【詰】つめ
茶壷に茶を詰めた茶師のことを指す。濃茶などではどこのお茶かを聞くために、茶名と詰めを尋ねるのが約束。また茶席に招かれたときの客のうち末客を詰と呼ぶ場合もある。
【蹲い】つくばい
茶席にはいる前に、手と口をすすぐのが約束。 そのための水を石をくりぬいたものに貯めておくが、これを蹲いと言う。蹲い杓を用意しておく。蹲い石の他に手燭を置く石、湯桶を置く石などの配置も決まっている。
【筒茶碗】つつちゃわん
通常の茶碗より径が小さく細長くなっている茶碗。極寒の時季だけに使う。そのため茶筅も長めのものを使用。寒い時季にお茶が冷めにくいようにという配慮である。
【続き薄茶】つづきうすちゃ
濃茶の後、後炭を行い次に薄茶に移るが、炭の熾りがちょうどよい場合など、正客の気働きで後炭を省略して「続けてお薄を」と所望する場合がある。
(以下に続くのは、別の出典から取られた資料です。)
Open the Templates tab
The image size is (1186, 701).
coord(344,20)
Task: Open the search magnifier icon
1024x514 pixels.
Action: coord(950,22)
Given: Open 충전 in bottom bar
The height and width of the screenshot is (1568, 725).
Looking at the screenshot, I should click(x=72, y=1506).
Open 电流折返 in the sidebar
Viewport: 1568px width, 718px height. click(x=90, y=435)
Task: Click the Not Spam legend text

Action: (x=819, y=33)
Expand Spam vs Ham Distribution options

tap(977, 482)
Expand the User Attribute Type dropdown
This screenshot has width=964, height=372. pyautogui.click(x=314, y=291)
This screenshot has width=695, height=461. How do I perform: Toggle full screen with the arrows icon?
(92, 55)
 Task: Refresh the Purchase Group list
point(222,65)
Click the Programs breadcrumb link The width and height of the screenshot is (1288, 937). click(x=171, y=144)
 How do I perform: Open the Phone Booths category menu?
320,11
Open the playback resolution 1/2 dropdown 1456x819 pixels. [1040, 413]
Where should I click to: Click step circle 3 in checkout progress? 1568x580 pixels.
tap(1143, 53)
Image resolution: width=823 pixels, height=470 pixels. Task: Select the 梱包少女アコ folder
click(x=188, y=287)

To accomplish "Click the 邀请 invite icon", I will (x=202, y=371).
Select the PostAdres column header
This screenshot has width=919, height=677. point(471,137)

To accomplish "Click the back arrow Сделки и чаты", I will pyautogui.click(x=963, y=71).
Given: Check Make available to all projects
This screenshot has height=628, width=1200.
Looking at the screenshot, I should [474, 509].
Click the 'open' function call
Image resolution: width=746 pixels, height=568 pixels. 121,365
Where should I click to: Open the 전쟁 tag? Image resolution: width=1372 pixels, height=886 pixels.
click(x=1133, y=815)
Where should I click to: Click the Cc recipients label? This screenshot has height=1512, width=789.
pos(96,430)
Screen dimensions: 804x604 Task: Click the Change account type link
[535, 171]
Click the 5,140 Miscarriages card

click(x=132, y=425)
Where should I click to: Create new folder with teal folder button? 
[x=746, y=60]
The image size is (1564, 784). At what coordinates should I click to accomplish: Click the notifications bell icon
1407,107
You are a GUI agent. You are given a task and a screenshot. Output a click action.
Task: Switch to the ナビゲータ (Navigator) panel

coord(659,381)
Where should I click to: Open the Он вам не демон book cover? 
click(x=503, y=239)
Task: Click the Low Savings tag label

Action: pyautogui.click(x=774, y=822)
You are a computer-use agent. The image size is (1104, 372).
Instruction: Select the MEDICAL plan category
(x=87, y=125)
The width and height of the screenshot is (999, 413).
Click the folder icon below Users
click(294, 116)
しかし、いくら炭が充分だからとは言え亭主側からは「続けてお薄を」とは言わないのが礼儀。ただし、朝茶事や夜咄は時間が長引くのを避けるために続き薄茶が約束である。
【亭主】ていしゅ
茶事を催す主催者。 亭主が茶事を催す場合、まず客を決め、その季節や茶会の主旨にあった道具を決め、懐石の献立を決め、花を決めなければならない。 更に本式には、茶を挽いたり、黒文字を削ったり、青竹から箸や蓋置き灰吹き切ったりしなければならない。 極めて高度な知識と技術を要求される。
【点前】てまえ
客の前で亭主が茶を点てる一連の所作のことをさす。一種類ではなく、道具や客の種類、季節などで様々な点前がある。 また、炭をつぐものを炭点前という。
【道安】どうあん(1546〜1607)
利休の先妻との間の子。後妻の連れ子であった小庵と同い年であるが、利休の茶の湯は小庵の子宗旦が継いだ。
【床の間】とこのま
もともと書院造りでは上段の間をさした。すなわち貴人が座す一段高くなっている部分である。これが茶室のなかで形式化されていった。現在は、軸や花、香合などを荘る部分として用いられる。この床の形式も様々あって、それによっても茶室の分類が可能である。
【共蓋】ともぶた
水指や釜で、蓋の材質が身の材質と同じものを指す。